Israel estende ordem permitindo o fechamento de emissoras estrangeiras
O parlamento israelense prorrogou uma ordem que permite ao governo fechar emissoras estrangeiras que operam no país.
A legislação, aprovada por 22 votos a 10, amplia os poderes temporários introduzidos durante a guerra de Gaza para fechar veículos vistos como uma ameaça à segurança nacional.
Isso permite que o governo, pelos próximos dois anos, cesse as operações de um veículo estrangeiro mesmo em tempos de paz e sem a necessidade de ordem judicial.
Originalmente chamada de “Lei Al Jazeera”, esses poderes foram usados para fechar os escritórios do canal de propriedade do catar e bloquear suas transmissões em maio de 2024.
Israel acusou a Al Jazeera – que tem sido uma forte crítica da campanha militar israelense em Gaza – de viés anti-Israel e de apoiar o Hamas em sua cobertura.
A Al Jazeera negou as acusações e condenou as ações de Israel, chamando-as de “ato criminoso” e de ataque à liberdade de imprensa.
A Associação pelos Direitos Civis em Israel (ACRI) afirmou no ano passado que a ordem temporária violava “a liberdade de expressão, o direito à informação e a liberdade de imprensa, e impede cidadãos e residentes de receberem uma variedade de informações que não se encaixam na narrativa israelense ou que não são transmitidas nos canais de mídia israelenses”.
A legislação que estendeu a ordem foi aprovada horas depois que o gabinete israelense aprovou um plano para fechar a Rádio do Exército, ou Galei Tzahal (GLZ), uma estação financiada pelo Estado operada pelas Forças de Defesa de Israel (IDF), mas editorialmente independente.
Segundo o plano proposto pelo Ministro da Defesa Israel Katz, a estação cessará suas operações até 1º de março de 2026.
Katz argumentou que a Rádio do Exército, que emprega tanto soldados da ativa quanto civis, “não serve mais como porta-voz e ouvido para soldados e transmite conteúdo político e divisivo que não está alinhado com os valores das IDF”.
O primeiro-ministro Benjamin Netanyahu disse na reunião do gabinete que uma emissora transmitindo sob autoridade militar era altamente incomum.

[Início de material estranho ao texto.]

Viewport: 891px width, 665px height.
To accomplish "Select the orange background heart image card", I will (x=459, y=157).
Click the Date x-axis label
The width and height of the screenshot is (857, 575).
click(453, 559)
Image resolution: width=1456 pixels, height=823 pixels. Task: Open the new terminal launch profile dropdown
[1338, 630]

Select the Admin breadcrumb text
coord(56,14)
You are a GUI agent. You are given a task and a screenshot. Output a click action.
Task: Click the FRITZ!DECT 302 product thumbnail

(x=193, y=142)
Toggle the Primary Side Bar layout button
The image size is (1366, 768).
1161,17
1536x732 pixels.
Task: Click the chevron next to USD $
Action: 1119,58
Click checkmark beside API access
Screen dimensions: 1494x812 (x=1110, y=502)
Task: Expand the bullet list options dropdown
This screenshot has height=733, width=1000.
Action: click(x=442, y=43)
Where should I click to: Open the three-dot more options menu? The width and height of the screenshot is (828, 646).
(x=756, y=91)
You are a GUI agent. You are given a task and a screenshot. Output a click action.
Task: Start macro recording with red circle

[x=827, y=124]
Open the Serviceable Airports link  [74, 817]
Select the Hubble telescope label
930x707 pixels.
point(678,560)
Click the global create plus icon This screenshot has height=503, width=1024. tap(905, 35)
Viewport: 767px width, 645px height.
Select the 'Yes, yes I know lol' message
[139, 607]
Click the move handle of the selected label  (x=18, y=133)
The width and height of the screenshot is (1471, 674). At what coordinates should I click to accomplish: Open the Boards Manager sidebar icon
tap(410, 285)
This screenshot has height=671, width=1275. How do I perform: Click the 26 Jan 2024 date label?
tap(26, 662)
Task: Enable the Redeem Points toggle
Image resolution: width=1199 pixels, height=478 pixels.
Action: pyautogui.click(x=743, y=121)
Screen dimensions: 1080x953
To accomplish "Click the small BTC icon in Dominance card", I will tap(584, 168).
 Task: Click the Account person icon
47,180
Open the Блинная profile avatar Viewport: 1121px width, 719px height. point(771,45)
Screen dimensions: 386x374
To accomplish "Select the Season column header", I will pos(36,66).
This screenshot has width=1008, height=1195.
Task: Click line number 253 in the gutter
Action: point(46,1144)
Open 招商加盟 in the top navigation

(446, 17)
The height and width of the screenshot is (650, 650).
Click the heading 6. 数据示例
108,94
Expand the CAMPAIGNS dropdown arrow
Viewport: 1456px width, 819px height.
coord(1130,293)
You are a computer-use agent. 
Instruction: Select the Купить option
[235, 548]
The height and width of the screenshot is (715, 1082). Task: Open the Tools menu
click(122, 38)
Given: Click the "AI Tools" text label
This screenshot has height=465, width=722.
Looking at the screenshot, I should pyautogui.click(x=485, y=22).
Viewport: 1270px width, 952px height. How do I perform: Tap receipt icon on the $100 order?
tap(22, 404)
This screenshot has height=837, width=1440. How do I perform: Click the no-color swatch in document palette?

“Acho que existe na Coreia do Norte e talvez em alguns outros países, e provavelmente não queremos ser contados entre eles”, disse ele.
A União dos Jornalistas e das Organizações de Jornalistas disse que entraria com uma petição ao Tribunal Superior de Justiça contra a decisão, chamando-a de “uma violação grave e ilegal à liberdade de expressão e de imprensa”.
O think tank Israel Democracy Institute (IDI) afirmou que fechar a Army Radio constituiu uma grave violação da liberdade de expressão e efetivamente eliminou metade das transmissões de notícias independentes de rádio pública de Israel.
“A decisão de fechar uma organização de mídia pública não é um movimento isolado. Faz parte de um padrão mais amplo e preocupante de danos contínuos à democracia israelense”, alertou.